Zur Begrüßung weist Schwester Elisabeth (Marie-Anne Fliegel), die Heimleiterin, darauf hin, dass es Regeln zu befolgen gebe. Die erste lautet: Die Zöglinge dürfen die Heimleiterin nicht ungefragt ansprechen. Luisa schluchzt, als ihr eine Schwester die Locken abschneidet. Sie muss ihre Sachen ausziehen und in einen Kittel schlüpfen, wie ihn auch die anderen Mädchen tragen, die mit Nummern statt Namen angesprochen werden und zehn, zwölf Stunden am Tag in der Wäscherei arbeiten, mit der das Heim Geld verdient. Vornehme Damen wie Frau von Hofstetten lassen hier ihre Betttücher mangeln. Als Luisa fragt, wie es mit dem Schulbesuch aussehe und darauf hinweist, dass sie das Abitur machen wolle, sagt man ihr, dass die Ausbildung im Erziehungsheim Falkenstein sehr viel wertvoller als die an einer Schule sei, denn hier würden die Mädchen auf ihr Leben als Ehefrau, Hausfrau und Mutter vorbereitet.

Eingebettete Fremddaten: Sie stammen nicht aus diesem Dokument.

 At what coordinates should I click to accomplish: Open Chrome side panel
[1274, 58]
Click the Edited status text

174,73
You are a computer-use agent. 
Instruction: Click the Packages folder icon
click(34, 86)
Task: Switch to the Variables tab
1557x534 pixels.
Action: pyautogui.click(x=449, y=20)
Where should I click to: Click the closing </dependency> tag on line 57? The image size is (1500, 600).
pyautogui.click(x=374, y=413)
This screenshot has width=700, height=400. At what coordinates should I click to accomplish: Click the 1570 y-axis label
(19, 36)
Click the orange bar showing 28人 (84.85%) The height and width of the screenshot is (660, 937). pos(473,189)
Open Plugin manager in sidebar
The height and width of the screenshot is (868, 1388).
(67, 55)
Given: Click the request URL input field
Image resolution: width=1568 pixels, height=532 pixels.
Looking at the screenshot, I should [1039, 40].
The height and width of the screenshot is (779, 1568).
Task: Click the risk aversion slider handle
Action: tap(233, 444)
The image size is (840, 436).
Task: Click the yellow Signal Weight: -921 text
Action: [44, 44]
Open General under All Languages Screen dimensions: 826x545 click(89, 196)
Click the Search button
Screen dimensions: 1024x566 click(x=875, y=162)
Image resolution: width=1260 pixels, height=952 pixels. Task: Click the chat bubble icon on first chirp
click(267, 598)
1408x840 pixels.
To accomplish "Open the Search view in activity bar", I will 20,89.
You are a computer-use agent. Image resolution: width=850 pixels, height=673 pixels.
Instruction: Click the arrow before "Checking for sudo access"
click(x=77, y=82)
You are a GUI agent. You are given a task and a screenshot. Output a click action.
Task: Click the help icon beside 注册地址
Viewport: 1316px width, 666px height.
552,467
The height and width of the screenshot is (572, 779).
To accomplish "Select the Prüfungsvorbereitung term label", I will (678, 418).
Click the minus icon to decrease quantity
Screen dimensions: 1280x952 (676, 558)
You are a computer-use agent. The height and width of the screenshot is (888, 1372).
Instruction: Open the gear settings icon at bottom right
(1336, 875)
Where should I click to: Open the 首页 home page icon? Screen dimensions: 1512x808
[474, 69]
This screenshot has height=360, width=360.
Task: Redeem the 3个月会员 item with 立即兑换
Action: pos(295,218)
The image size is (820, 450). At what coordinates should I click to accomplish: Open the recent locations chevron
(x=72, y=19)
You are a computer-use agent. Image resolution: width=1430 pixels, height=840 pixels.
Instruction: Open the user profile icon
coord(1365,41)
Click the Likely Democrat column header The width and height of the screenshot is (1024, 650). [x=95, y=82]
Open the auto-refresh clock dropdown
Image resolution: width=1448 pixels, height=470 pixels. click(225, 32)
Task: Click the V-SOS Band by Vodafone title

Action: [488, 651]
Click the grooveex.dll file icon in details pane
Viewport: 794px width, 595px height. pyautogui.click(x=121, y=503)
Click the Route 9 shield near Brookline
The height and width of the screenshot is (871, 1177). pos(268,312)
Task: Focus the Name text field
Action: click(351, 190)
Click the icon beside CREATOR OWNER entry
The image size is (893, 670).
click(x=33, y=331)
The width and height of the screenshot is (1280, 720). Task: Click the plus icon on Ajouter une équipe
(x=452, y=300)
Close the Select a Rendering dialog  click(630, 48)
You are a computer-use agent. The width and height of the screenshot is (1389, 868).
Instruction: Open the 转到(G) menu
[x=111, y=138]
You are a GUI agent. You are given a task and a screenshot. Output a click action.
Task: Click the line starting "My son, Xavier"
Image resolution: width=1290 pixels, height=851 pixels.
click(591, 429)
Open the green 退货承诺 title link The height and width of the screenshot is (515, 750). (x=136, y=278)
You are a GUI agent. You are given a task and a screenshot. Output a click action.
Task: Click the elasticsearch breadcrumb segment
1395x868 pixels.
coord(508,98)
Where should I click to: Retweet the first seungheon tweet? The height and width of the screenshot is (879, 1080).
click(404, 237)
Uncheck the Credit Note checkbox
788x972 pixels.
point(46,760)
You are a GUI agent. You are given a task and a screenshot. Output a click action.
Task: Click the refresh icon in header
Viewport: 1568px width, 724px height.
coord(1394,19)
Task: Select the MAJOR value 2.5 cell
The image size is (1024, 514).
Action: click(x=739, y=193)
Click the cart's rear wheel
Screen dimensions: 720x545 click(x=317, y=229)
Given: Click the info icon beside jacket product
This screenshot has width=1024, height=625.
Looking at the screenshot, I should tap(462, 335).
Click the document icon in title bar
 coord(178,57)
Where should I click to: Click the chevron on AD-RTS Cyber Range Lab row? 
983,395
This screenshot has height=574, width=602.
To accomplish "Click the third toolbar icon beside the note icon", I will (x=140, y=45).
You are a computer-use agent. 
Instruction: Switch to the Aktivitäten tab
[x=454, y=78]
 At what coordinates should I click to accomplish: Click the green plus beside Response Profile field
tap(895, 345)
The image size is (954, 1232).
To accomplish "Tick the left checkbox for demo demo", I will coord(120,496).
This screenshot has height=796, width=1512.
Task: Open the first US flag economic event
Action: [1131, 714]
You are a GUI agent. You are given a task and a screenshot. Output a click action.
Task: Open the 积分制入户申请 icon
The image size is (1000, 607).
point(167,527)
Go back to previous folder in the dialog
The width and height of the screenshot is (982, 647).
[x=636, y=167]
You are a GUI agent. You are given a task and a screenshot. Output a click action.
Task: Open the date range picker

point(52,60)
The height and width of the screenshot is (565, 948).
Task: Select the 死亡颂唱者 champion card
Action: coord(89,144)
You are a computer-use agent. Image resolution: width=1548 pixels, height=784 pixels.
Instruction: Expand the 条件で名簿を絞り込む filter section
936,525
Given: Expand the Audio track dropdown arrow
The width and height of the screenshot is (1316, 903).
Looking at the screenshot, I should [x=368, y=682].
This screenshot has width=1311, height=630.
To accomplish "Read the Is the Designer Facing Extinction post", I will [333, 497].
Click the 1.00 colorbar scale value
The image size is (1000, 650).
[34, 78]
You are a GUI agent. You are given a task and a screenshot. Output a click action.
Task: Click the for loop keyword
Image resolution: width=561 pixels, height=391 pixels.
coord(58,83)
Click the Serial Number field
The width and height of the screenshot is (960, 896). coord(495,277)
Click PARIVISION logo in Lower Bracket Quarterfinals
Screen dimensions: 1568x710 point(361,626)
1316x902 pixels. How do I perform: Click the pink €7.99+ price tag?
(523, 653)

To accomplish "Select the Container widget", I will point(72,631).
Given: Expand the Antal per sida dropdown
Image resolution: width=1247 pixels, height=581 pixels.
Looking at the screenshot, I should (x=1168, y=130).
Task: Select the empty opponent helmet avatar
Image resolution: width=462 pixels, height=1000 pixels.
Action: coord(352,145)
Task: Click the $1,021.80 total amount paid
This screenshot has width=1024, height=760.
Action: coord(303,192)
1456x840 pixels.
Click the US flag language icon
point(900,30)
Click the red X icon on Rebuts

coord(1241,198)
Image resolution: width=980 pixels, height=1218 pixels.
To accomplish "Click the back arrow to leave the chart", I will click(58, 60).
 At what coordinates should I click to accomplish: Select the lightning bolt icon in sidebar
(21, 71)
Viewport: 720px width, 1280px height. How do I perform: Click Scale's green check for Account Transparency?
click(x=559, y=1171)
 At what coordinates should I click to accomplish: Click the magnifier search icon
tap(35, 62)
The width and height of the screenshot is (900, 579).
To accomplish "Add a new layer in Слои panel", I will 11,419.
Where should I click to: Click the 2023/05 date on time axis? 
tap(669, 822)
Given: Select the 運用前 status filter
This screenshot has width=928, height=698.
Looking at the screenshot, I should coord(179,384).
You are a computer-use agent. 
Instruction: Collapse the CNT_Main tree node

Luisa klammert sich an die Hoffnung, nur vorübergehend im Heim zu sein, aber die anderen Mädchen lachen sie aus. Darunter ist auch Sarah (Lili Zahavi), deren Eltern in Auschwitz ermordet wurden.

Jungen und Mädchen werden im Erziehungsheim Falkenstein streng getrennt gehalten.

Aber schon bei der Ankunft fiel Luisa ein schüchterner gleichaltriger Junge auf, der den Roman „Herz der Finsternis“ von Joseph Conrad bei sich hatte. Paul Berghoff (Leonard Carow) lebt seit acht Jahren in Heimen. Er muss in einer Metallwerkstatt hart arbeiten und wird immer wieder geohrfeigt, weil er handwerklich ungeschickt ist. Um ihm das Stottern abzugewöhnen, wird er gezwungen, sich vor alle anderen hinzustellen, die Hände nach vorne zu halten und das Vaterunser aufzusagen. Sobald er stockt, wird er mit Tatzen bestraft.

Die junge Diplom-Pädagogin Jana Michels (Jasmin Schwiers) kommt für ein paar Wochen ins Erziehungsheim Falkenstein, um Material für eine Studie zu sammeln. Als ihr in den Akten Luisas hervorragende Schulnoten auffallen, wundert sie sich darüber, dass die 16-Jährige nicht zur Schule geht. Und im Gespräch mit ihr erfährt sie, dass bei Luisa die eigentlich vorgesehene Anhörung vor dem Vormundschaftsgericht nicht standfand.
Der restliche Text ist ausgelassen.